At first she needed a ventilator to help her breathe and her mother wanted it switched off. "I did not want any pain and suffering. My main worry was that she would come out of it and wished that she died. It seemed terrible to me to keep someone alive just for your own personal feelings," Mrs Bailey, 47, says.
But her husband would not discuss it and her teenage son threw himself across his sister's bed and said no one was going to take her away.
Mrs Bailey, from Basildon in Essex, is grateful to them now. Anita came off the ventilator and breathed on her own.

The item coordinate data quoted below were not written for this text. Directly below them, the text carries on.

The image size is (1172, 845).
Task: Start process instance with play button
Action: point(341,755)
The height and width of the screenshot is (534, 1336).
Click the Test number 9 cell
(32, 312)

Shortly after she was moved to the Royal Hospital for Neuro-disability in London in March 1994, the head occupational therapist rang the family and said Anita was not in PVS, and had begun to communicate by means of a buzzer.
Progress has been painstakingly slow and her mother puts Anita's mental age at about 13. She is incontinent and unable to move her limbs. She suffers agonising spasms in her feet and legs. However, she can hear and see, enjoys films, television, and makes regular trips out to the pub, clubs, and theatre.
"She loves a laugh and gossip with us. She uses a computer to spell out words although it takes her ages," Mrs Bailey said. "I have asked her - keeping it simple - if she wanted to die instead of live like this. She says she is glad she is alive."